The Kurdish militias have separate Women’s Protection Units, or YPJ, which have been important partners with men’s units on the battlefield. When the Syrian Democratic Forces, a U.S.-backed coalition, captured Raqqa from the Islamic State in October, the overall commander was a YPJ woman, Rojda Felat.
“There are always men thinking that women are slaves, but when women are an armed force, men are scared of them,” said Arzu Demir, the Turkish author of a book on the YPJ militias.

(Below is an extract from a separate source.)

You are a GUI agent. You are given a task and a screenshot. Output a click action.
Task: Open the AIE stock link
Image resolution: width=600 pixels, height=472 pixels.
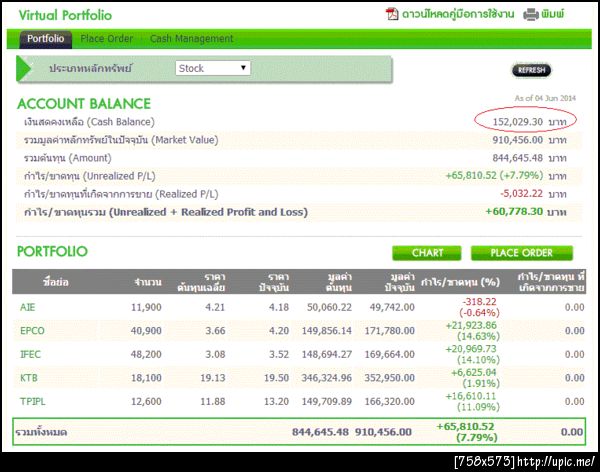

The Kurdish effort to enact gender equality has really been put to the test in places like Manbij, which is overwhelmingly Arab, and also conservative and tribal. The Kurdish-dominated Syrian Democratic Forces took control here about 18 months ago, in a campaign supported by U.S. Special Operations forces and air power. While the Manbij Military Council, which is now in charge, is a majority Arab force, the new government is organized on Ocalan’s revolutionary principles.
Women were immediately given the right to divorce, previously a right reserved to men; to inherit property on an equal basis with men; and to keep their children and their homes in a marital breakup. Gone were long-observed Shariah law provisions that gave a woman’s testimony in court only half the weight of a man’s.
Those changes were not without pushback. The Kurdish majority area of Kobani in Syria, for instance, outlawed the practice of men taking more than one wife. But when officials tried to apply that restriction to Manbij, anger from tribal leaders led to the granting of an exception.
Still, the Women’s House in Manbij right away began aggressively counseling wives whose husbands married a second time that they could divorce, and walk away with the children, the house and half of any property. The result has been some 200 divorces in the past year, mostly in cases of polygamy and underage marriage, said Widat Hayat an Arab woman and a sociologist who heads the research department at the Women’s House. It is an unprecedented number.
Many local men have found it difficult to reconcile the prosperity and stability the new government has brought with their own traditions.